=== PROBLEM DESCRIPTION ===
Turn the data below into a numbered list, leaving out blank lines.

[Saved entries]
[Start of Attachment]
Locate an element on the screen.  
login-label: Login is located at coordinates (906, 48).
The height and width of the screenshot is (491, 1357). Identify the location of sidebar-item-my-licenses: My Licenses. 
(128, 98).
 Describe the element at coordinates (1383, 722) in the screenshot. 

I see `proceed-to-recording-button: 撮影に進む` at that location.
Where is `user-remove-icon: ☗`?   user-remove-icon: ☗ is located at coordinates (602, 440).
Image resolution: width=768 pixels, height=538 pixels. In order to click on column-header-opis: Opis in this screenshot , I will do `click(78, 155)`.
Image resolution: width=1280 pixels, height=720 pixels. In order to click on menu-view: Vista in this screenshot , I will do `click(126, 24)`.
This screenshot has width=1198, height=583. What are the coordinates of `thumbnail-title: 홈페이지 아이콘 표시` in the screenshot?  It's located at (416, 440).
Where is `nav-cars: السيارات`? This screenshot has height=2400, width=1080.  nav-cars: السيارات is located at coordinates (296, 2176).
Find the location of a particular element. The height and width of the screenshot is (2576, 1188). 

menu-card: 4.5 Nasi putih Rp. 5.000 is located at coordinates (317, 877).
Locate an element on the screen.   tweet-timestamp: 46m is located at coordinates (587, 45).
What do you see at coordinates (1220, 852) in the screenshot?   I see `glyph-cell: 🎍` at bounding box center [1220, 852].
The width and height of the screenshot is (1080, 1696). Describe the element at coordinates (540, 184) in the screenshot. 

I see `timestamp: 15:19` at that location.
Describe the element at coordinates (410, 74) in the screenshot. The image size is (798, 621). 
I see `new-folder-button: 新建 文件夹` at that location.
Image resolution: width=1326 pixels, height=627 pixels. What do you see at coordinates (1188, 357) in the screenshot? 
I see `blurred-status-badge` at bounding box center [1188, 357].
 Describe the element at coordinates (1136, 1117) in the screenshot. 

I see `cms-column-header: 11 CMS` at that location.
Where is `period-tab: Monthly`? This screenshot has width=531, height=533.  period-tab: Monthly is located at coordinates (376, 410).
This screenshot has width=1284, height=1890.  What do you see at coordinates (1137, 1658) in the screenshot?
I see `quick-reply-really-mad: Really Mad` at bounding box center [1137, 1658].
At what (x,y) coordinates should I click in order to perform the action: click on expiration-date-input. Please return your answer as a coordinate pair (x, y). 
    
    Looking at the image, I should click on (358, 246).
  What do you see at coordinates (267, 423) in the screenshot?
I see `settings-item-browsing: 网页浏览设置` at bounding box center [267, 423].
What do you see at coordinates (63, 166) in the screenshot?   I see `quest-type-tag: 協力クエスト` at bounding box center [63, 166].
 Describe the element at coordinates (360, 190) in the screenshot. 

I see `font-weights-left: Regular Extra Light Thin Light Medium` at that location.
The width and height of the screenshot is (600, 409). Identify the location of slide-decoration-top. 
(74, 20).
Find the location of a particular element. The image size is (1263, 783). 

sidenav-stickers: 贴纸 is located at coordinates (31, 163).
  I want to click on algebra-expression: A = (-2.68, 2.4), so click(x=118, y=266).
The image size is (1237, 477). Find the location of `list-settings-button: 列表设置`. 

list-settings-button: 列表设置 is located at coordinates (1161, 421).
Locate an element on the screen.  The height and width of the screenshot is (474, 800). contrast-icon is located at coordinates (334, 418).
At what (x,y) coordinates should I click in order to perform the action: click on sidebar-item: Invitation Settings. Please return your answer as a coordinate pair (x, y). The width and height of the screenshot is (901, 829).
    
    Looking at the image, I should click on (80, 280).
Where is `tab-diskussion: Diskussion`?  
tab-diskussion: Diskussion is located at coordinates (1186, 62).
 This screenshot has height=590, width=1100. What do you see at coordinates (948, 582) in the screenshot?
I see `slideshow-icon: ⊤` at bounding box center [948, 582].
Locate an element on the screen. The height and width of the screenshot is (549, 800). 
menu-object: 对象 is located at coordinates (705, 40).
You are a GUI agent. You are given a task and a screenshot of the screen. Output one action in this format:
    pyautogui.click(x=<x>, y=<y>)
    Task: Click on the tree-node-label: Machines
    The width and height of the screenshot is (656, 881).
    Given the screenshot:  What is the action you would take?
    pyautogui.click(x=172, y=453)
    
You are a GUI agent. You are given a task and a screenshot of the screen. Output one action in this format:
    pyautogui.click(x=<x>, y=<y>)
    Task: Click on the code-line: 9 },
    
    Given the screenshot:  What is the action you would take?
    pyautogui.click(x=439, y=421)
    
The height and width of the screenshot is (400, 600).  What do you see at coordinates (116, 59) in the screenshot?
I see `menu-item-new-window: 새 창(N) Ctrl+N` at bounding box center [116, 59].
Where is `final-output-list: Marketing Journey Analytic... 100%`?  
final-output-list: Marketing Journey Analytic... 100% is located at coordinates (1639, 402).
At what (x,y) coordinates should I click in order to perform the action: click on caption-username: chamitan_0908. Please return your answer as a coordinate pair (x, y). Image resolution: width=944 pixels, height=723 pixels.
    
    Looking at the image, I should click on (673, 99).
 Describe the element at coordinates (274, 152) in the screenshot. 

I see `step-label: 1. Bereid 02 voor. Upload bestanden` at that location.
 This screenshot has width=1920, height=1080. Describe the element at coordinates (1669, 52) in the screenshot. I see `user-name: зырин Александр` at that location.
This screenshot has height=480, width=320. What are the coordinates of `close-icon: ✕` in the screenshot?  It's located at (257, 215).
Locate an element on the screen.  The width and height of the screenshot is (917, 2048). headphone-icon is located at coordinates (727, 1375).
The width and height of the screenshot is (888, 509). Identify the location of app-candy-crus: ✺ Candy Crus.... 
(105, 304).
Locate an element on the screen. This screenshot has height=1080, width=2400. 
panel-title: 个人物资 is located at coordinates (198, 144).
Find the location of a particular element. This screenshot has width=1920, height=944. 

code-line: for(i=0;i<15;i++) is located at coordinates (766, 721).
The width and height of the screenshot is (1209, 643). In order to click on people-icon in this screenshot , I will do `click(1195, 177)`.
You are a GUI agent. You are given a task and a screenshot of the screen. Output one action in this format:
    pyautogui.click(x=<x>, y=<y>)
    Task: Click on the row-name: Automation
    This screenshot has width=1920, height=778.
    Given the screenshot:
[End of Attachment]
=== RESPONSE FOR THIS EXERCISE ===
1. Locate an element on the screen.  
2. login-label: Login is located at coordinates (906, 48).
3. The height and width of the screenshot is (491, 1357). Identify the location of sidebar-item-my-licenses: My Licenses. 
4. (128, 98).
5.  Describe the element at coordinates (1383, 722) in the screenshot. 
6. I see `proceed-to-recording-button: 撮影に進む` at that location.
7. Where is `user-remove-icon: ☗`?   user-remove-icon: ☗ is located at coordinates (602, 440).
8. Image resolution: width=768 pixels, height=538 pixels. In order to click on column-header-opis: Opis in this screenshot , I will do `click(78, 155)`.
9. Image resolution: width=1280 pixels, height=720 pixels. In order to click on menu-view: Vista in this screenshot , I will do `click(126, 24)`.
10. This screenshot has width=1198, height=583. What are the coordinates of `thumbnail-title: 홈페이지 아이콘 표시` in the screenshot?  It's located at (416, 440).
11. Where is `nav-cars: السيارات`? This screenshot has height=2400, width=1080.  nav-cars: السيارات is located at coordinates (296, 2176).
12. Find the location of a particular element. The height and width of the screenshot is (2576, 1188). 
13. menu-card: 4.5 Nasi putih Rp. 5.000 is located at coordinates (317, 877).
14. Locate an element on the screen.   tweet-timestamp: 46m is located at coordinates (587, 45).
15. What do you see at coordinates (1220, 852) in the screenshot?   I see `glyph-cell: 🎍` at bounding box center [1220, 852].
16. The width and height of the screenshot is (1080, 1696). Describe the element at coordinates (540, 184) in the screenshot. 
17. I see `timestamp: 15:19` at that location.
18. Describe the element at coordinates (410, 74) in the screenshot. The image size is (798, 621). 
19. I see `new-folder-button: 新建 文件夹` at that location.
20. Image resolution: width=1326 pixels, height=627 pixels. What do you see at coordinates (1188, 357) in the screenshot? 
21. I see `blurred-status-badge` at bounding box center [1188, 357].
22.  Describe the element at coordinates (1136, 1117) in the screenshot. 
23. I see `cms-column-header: 11 CMS` at that location.
24. Where is `period-tab: Monthly`? This screenshot has width=531, height=533.  period-tab: Monthly is located at coordinates (376, 410).
25. This screenshot has width=1284, height=1890.  What do you see at coordinates (1137, 1658) in the screenshot?
26. I see `quick-reply-really-mad: Really Mad` at bounding box center [1137, 1658].
27. At what (x,y) coordinates should I click in order to perform the action: click on expiration-date-input. Please return your answer as a coordinate pair (x, y). 
28.     Looking at the image, I should click on (358, 246).
29.   What do you see at coordinates (267, 423) in the screenshot?
30. I see `settings-item-browsing: 网页浏览设置` at bounding box center [267, 423].
31. What do you see at coordinates (63, 166) in the screenshot?   I see `quest-type-tag: 協力クエスト` at bounding box center [63, 166].
32.  Describe the element at coordinates (360, 190) in the screenshot. 
33. I see `font-weights-left: Regular Extra Light Thin Light Medium` at that location.
34. The width and height of the screenshot is (600, 409). Identify the location of slide-decoration-top. 
35. (74, 20).
36. Find the location of a particular element. The image size is (1263, 783). 
37. sidenav-stickers: 贴纸 is located at coordinates (31, 163).
38.   I want to click on algebra-expression: A = (-2.68, 2.4), so click(x=118, y=266).
39. The image size is (1237, 477). Find the location of `list-settings-button: 列表设置`. 
40. list-settings-button: 列表设置 is located at coordinates (1161, 421).
41. Locate an element on the screen.  The height and width of the screenshot is (474, 800). contrast-icon is located at coordinates (334, 418).
42. At what (x,y) coordinates should I click in order to perform the action: click on sidebar-item: Invitation Settings. Please return your answer as a coordinate pair (x, y). The width and height of the screenshot is (901, 829).
43.     Looking at the image, I should click on (80, 280).
44. Where is `tab-diskussion: Diskussion`?  
45. tab-diskussion: Diskussion is located at coordinates (1186, 62).
46.  This screenshot has height=590, width=1100. What do you see at coordinates (948, 582) in the screenshot?
47. I see `slideshow-icon: ⊤` at bounding box center [948, 582].
48. Locate an element on the screen. The height and width of the screenshot is (549, 800). 
49. menu-object: 对象 is located at coordinates (705, 40).
50. You are a GUI agent. You are given a task and a screenshot of the screen. Output one action in this format:
51.     pyautogui.click(x=<x>, y=<y>)
52.     Task: Click on the tree-node-label: Machines
53.     The width and height of the screenshot is (656, 881).
54.     Given the screenshot:  What is the action you would take?
55.     pyautogui.click(x=172, y=453)
56. You are a GUI agent. You are given a task and a screenshot of the screen. Output one action in this format:
57.     pyautogui.click(x=<x>, y=<y>)
58.     Task: Click on the code-line: 9 },
59.     Given the screenshot:  What is the action you would take?
60.     pyautogui.click(x=439, y=421)
61. The height and width of the screenshot is (400, 600).  What do you see at coordinates (116, 59) in the screenshot?
62. I see `menu-item-new-window: 새 창(N) Ctrl+N` at bounding box center [116, 59].
63. Where is `final-output-list: Marketing Journey Analytic... 100%`?  
64. final-output-list: Marketing Journey Analytic... 100% is located at coordinates (1639, 402).
65. At what (x,y) coordinates should I click in order to perform the action: click on caption-username: chamitan_0908. Please return your answer as a coordinate pair (x, y). Image resolution: width=944 pixels, height=723 pixels.
66.     Looking at the image, I should click on (673, 99).
67.  Describe the element at coordinates (274, 152) in the screenshot. 
68. I see `step-label: 1. Bereid 02 voor. Upload bestanden` at that location.
69.  This screenshot has width=1920, height=1080. Describe the element at coordinates (1669, 52) in the screenshot. I see `user-name: зырин Александр` at that location.
70. This screenshot has height=480, width=320. What are the coordinates of `close-icon: ✕` in the screenshot?  It's located at (257, 215).
71. Locate an element on the screen.  The width and height of the screenshot is (917, 2048). headphone-icon is located at coordinates (727, 1375).
72. The width and height of the screenshot is (888, 509). Identify the location of app-candy-crus: ✺ Candy Crus.... 
73. (105, 304).
74. Locate an element on the screen. This screenshot has height=1080, width=2400. 
75. panel-title: 个人物资 is located at coordinates (198, 144).
76. Find the location of a particular element. This screenshot has width=1920, height=944. 
77. code-line: for(i=0;i<15;i++) is located at coordinates (766, 721).
78. The width and height of the screenshot is (1209, 643). In order to click on people-icon in this screenshot , I will do `click(1195, 177)`.
79. You are a GUI agent. You are given a task and a screenshot of the screen. Output one action in this format:
80.     pyautogui.click(x=<x>, y=<y>)
81.     Task: Click on the row-name: Automation
82.     This screenshot has width=1920, height=778.
83.     Given the screenshot:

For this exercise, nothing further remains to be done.